═════ Data for processing ═════

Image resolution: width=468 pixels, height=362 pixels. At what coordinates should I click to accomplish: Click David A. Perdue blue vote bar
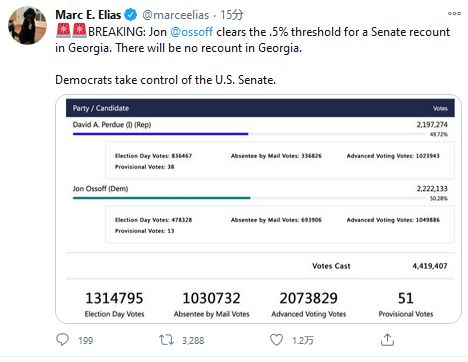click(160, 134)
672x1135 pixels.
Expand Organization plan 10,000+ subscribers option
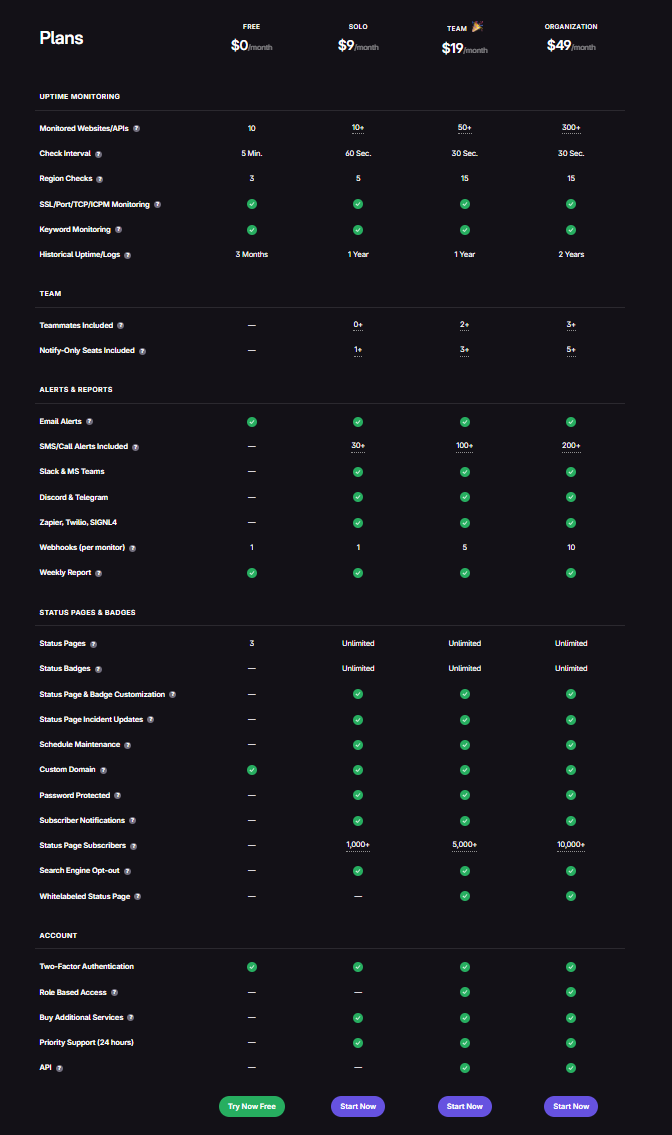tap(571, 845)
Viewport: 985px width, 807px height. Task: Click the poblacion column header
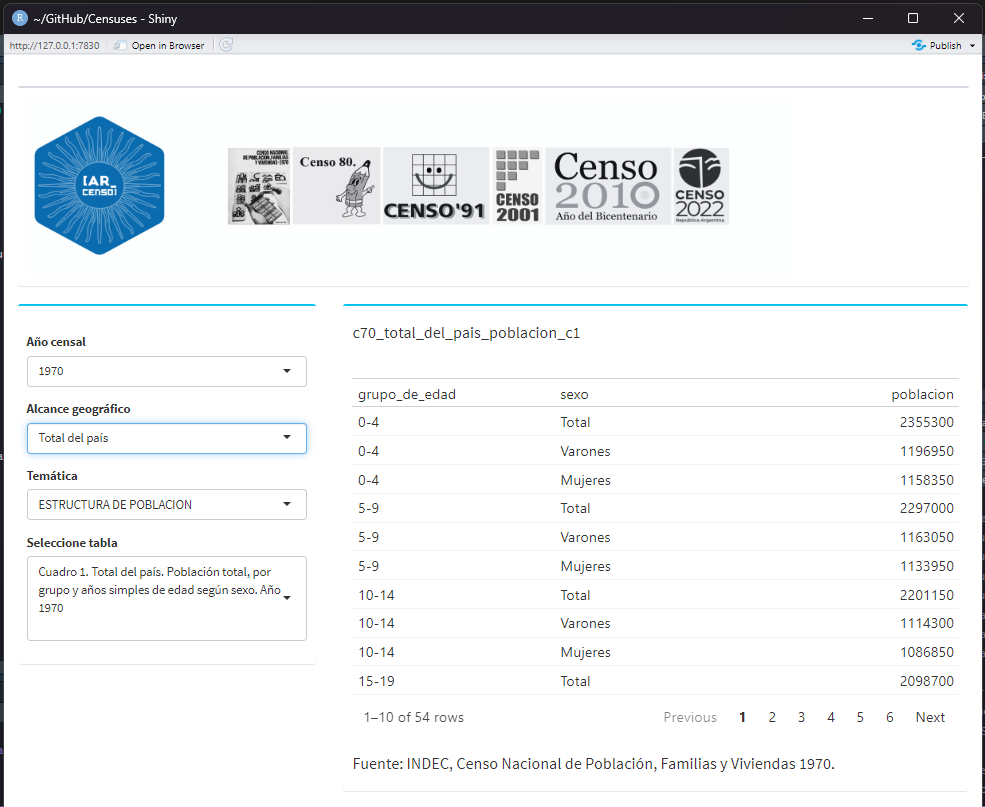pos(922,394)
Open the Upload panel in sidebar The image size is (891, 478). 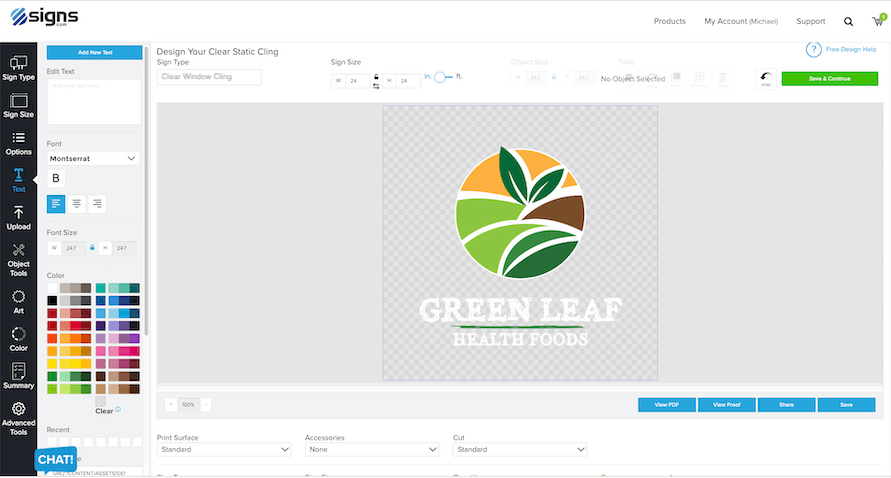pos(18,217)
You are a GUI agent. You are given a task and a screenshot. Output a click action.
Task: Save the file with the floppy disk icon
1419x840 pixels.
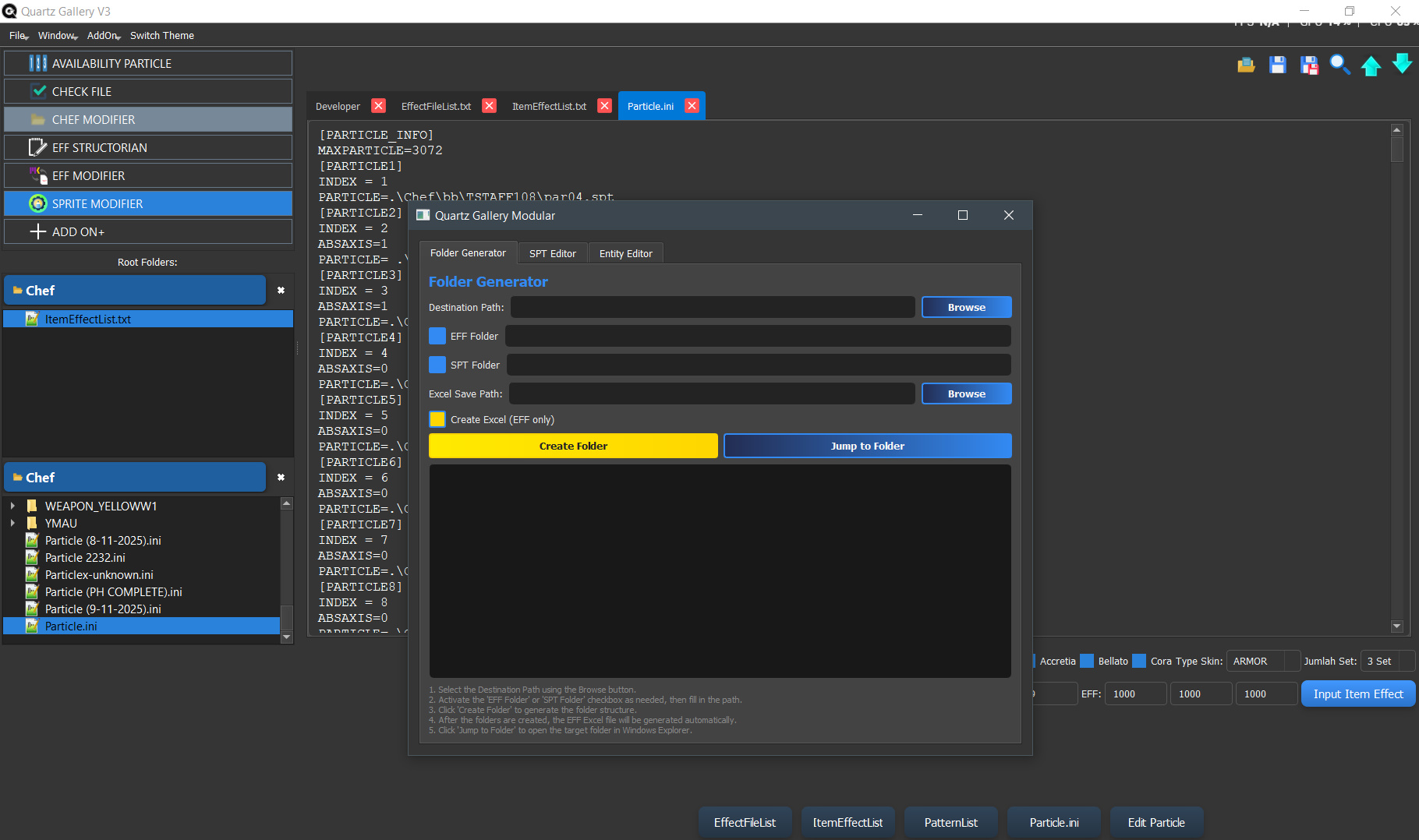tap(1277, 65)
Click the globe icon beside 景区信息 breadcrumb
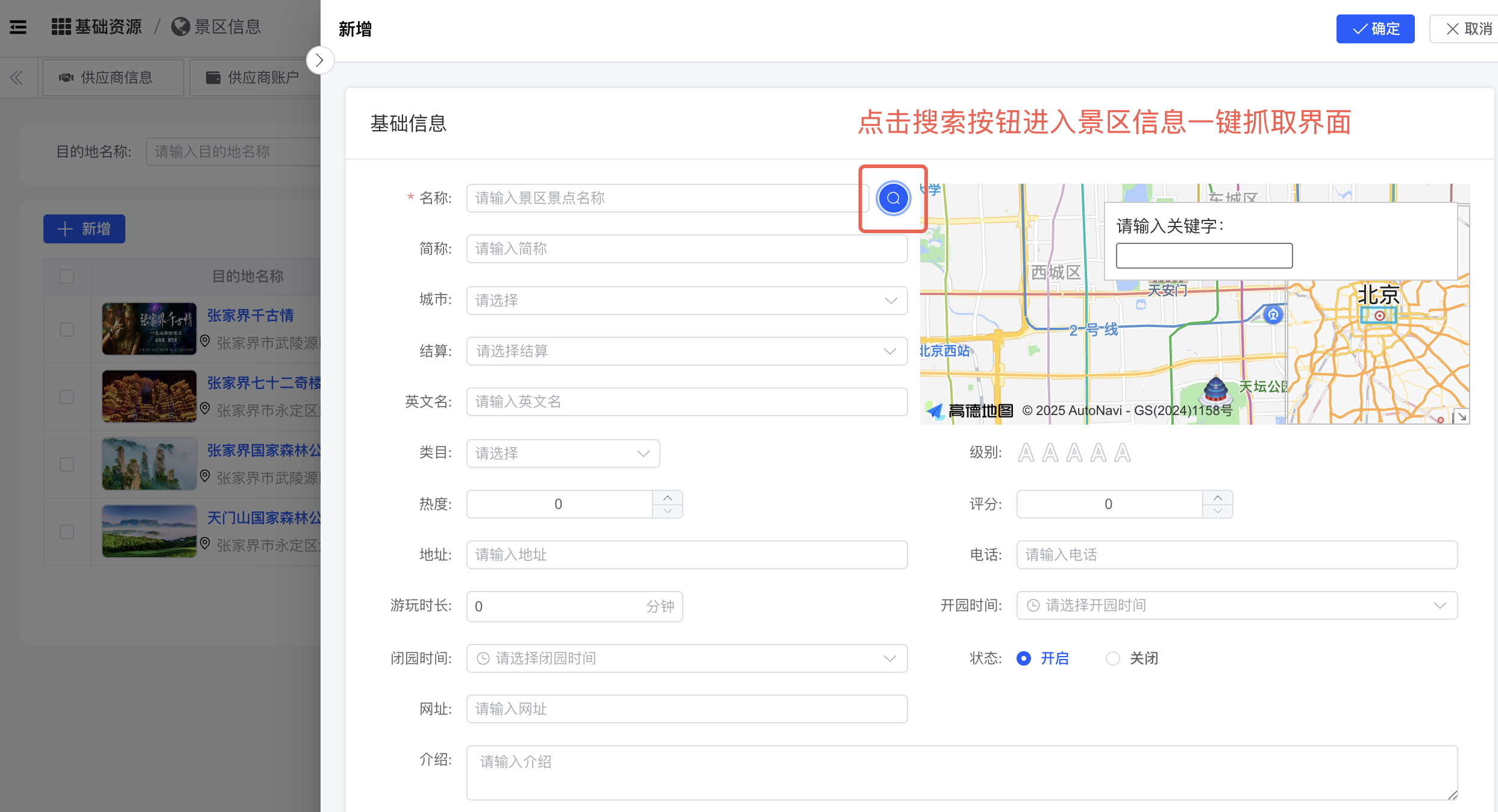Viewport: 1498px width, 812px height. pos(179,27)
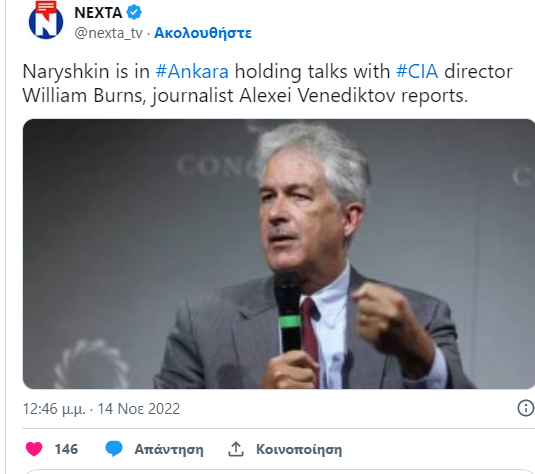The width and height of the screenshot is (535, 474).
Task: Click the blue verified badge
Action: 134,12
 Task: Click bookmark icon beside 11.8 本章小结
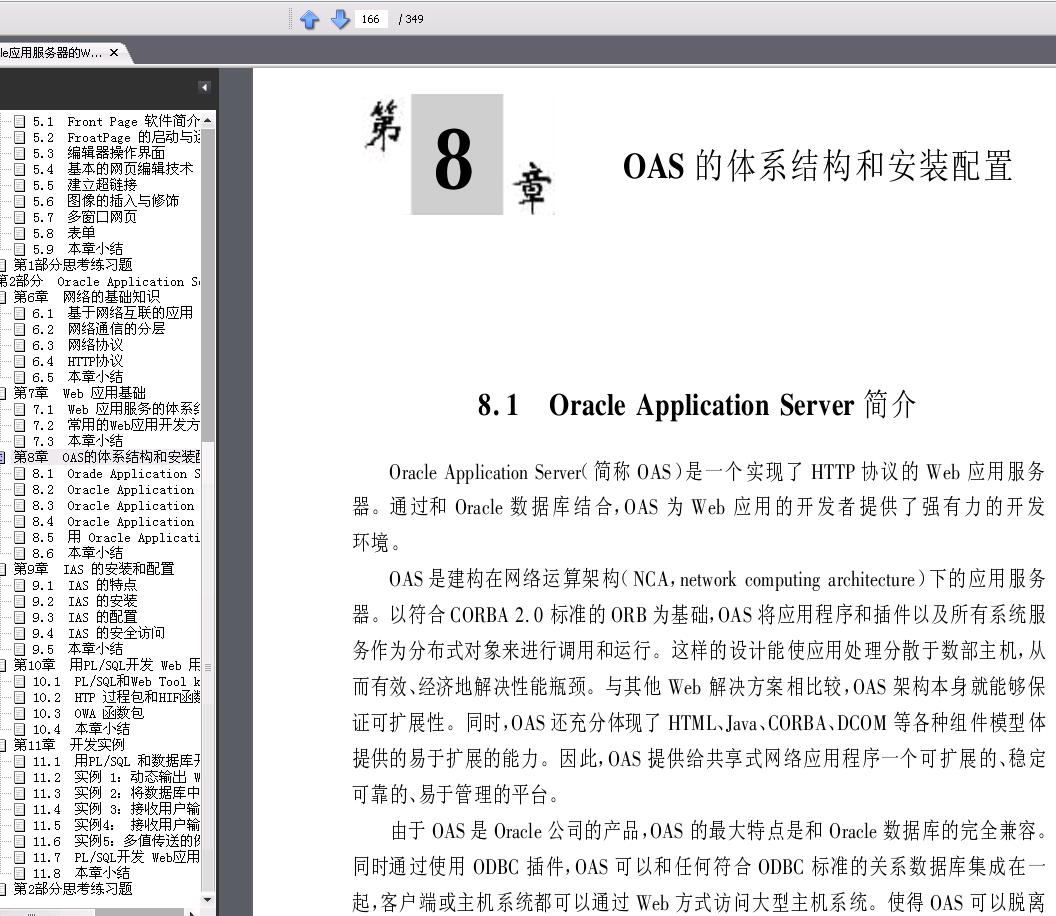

═════

### What the task requires
From the listing above, copy out the lines starting with the line that contains "You are a GUI" and ending with the line that contains "Action: 134,12", including both of those lines, character for character. Omit the pictures from your answer.

### Exercise answer
You are a GUI agent. You are given a task and a screenshot. Output a click action.
Task: Save the file with the floppy disk icon
1419x840 pixels.
tap(1277, 65)
Click the globe icon beside 景区信息 breadcrumb
Viewport: 1498px width, 812px height. pos(179,27)
The width and height of the screenshot is (535, 474).
Task: Click the blue verified badge
Action: 134,12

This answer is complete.